Roots was a ground-breaking television series in the 1970’s (based off of Alex Haley’s 1976 novel titled, Roots: The Saga of the American Family) that brought the Rootsharsh realities of slavery to many living rooms.  The series is based off of Alex Haley’s family line from the very begging of slavery in the colonial era until the slaves were freed in the twentieth century. The television series took a different route to depict slavery through identification with the individual characters based on emotional appeals, family struggles, and even the realization of the American dream and what it meant for African Americans.
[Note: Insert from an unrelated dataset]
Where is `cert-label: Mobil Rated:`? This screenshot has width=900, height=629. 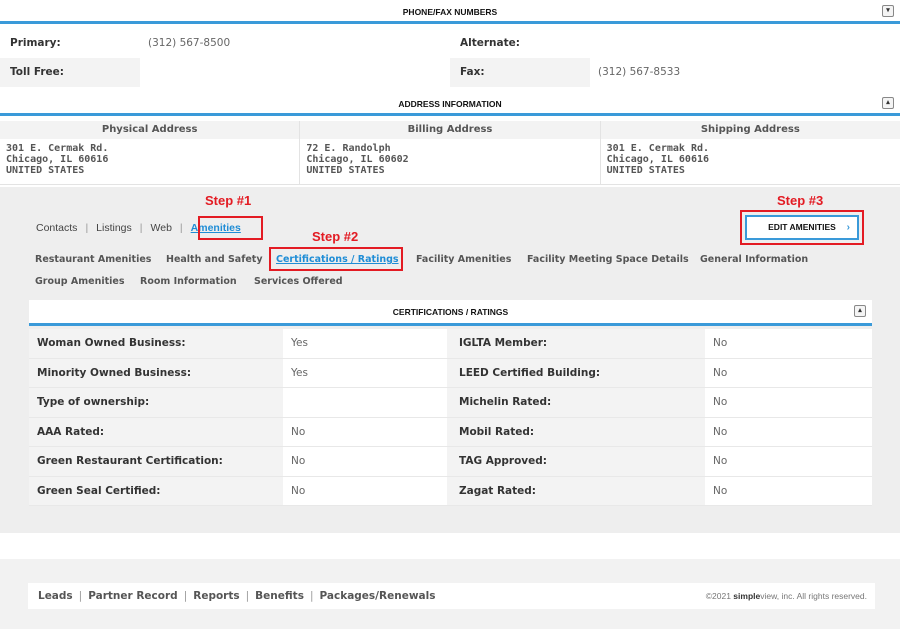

Roots was also the only series of its kind to create a space for talking about what the term blackness meant and then allowing the conversation of blackness to circulate over its run.  The television series interrupted the typical white middle class subject position that other shows of its kind had asked audience members to take on.  Considering that the television industry focused on a predominately white middle class audience, the industry needed to target particular white middle class ideals such as: family stability, middle-class affluence, individualism, and self-sufficiency.  The importance of focusing on these particular ideals ties back to making sure that the predominately white middle class audience felt comfortable in watching television series such as roots while also pleasing advertisers.  This was done by playing into the separate, but equal notion of blacks and whites.  Roots falls under Herman Gray’s representation of multiculturalism and diversity because of the contradictions and controversial images of what it means to be black, as there was no universal descriptions to describe the characters; each character brought something different.  Roots served as a turning point in popular culture for images of blackness that exist today.